Œuvres-autels pour des cultes inconnus, œuvres-portails entre des cultures, œuvres mutantes d’un monde abîmé, l’art de Bianca Bondi est celui d’une sorcière de notre temps.

Yoann Gourmel

 

Bianca Bondi (Johannesburg, Afrique du Sud, 1986) vit et travaille à Paris. Pluridisciplinaire, sa pratique implique l’activation d’objets et se développe souvent en lien avec le lieu dans lequel elle intervient. Les matériaux qu’elle travaille sont choisis pour leur potentiel de transformation ou leurs propriétés intrinsèques. Ses œuvres ont été exposées notamment au Plato (Ostrava, République tchèque), au Tag Team Studio (Bergen, Norvège), à La Panacée MOCO (Montpellier), au BOZAR (Bruxelles, Belgique), au SFER IK Museion (Tulum, Mexique), ou encore dans le cadre de la Biennale de Lyon 2019. Elle a été finaliste de la bourse Révélations Emerige 2015, du prix Le Meurice pour l’art contemporain 2018 et du prix Découverte des Amis du Palais de Tokyo 2018.

1
Haraway Donna, « Anthropocène, Capitalocène, Plantationocène, Chthulucène. Faire des parents », Multitudes, hiver 2016, no 65, http://www.multitudes.net/anthropocene-capitalocene-plantationocene-chthulucene-faire-des-parents.

2
Ajan Line, « Conversation avec Bianca Bondi », Figure Figure, janvier 2019, no 12, https://figurefigure.fr/pdf/FigureFigure12BiancaBondi.pdf.

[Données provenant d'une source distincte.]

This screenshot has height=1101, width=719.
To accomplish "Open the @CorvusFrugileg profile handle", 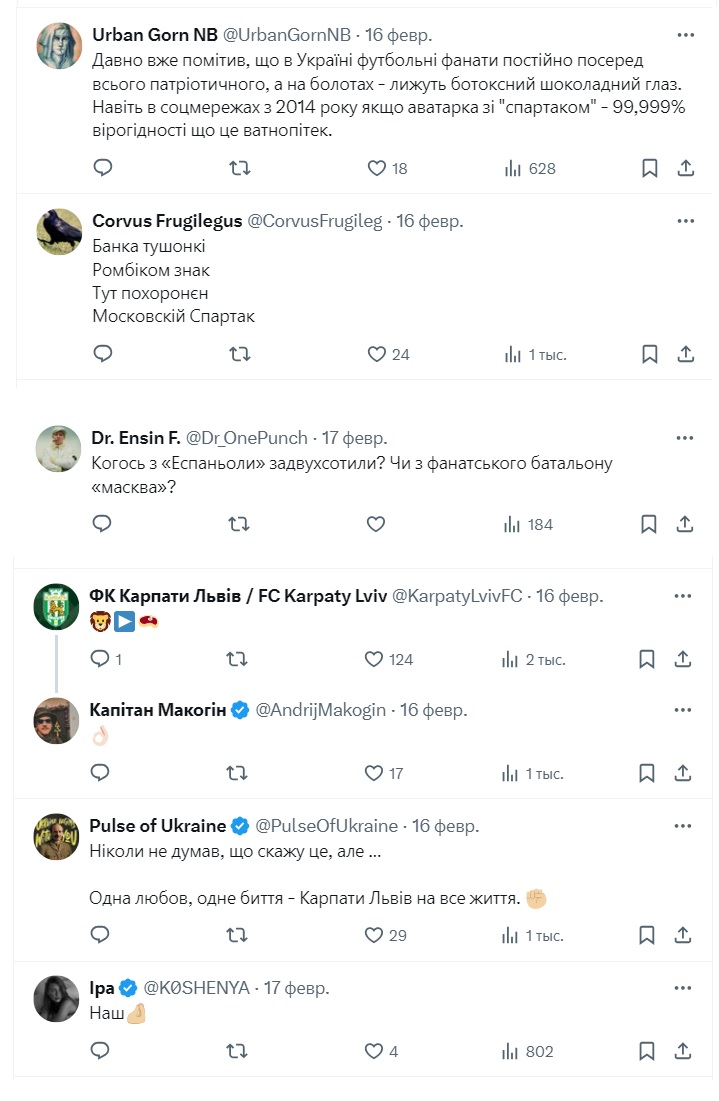I will pyautogui.click(x=315, y=221).
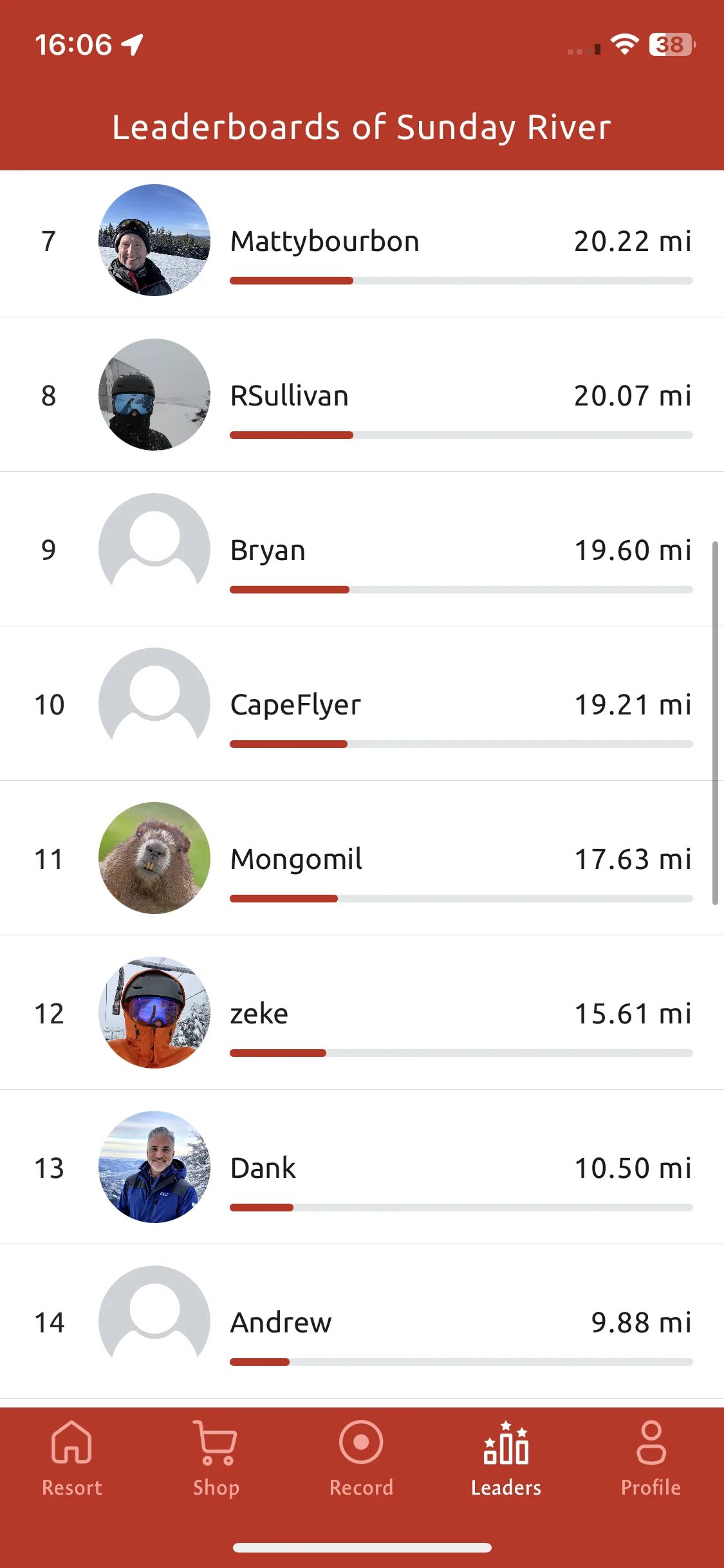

Rapporteur : Yoann Gourmel est curateur au Palais de Tokyo (Paris). Il exerce également une activité de commissaire indépendant, intervient régulièrement dans les écoles d’art et écrit pour différentes revues et publications. Au Palais de Tokyo, il a notamment organisé les expositions collectives Encore un jour banane pour le poisson-rêve (2018) et Sous le regard de machines pleines d’amour et de grâce (2017), ainsi que les expositions personnelles de Julien Creuzet (2019), Massinissa Selmani (2018) et Taloi Havini (2017). Il a coordonné l’équipe curatoriale du Palais de Tokyo pour Là où les eaux se mêlent, XVe Biennale d’art contemporain de Lyon (2019-2020).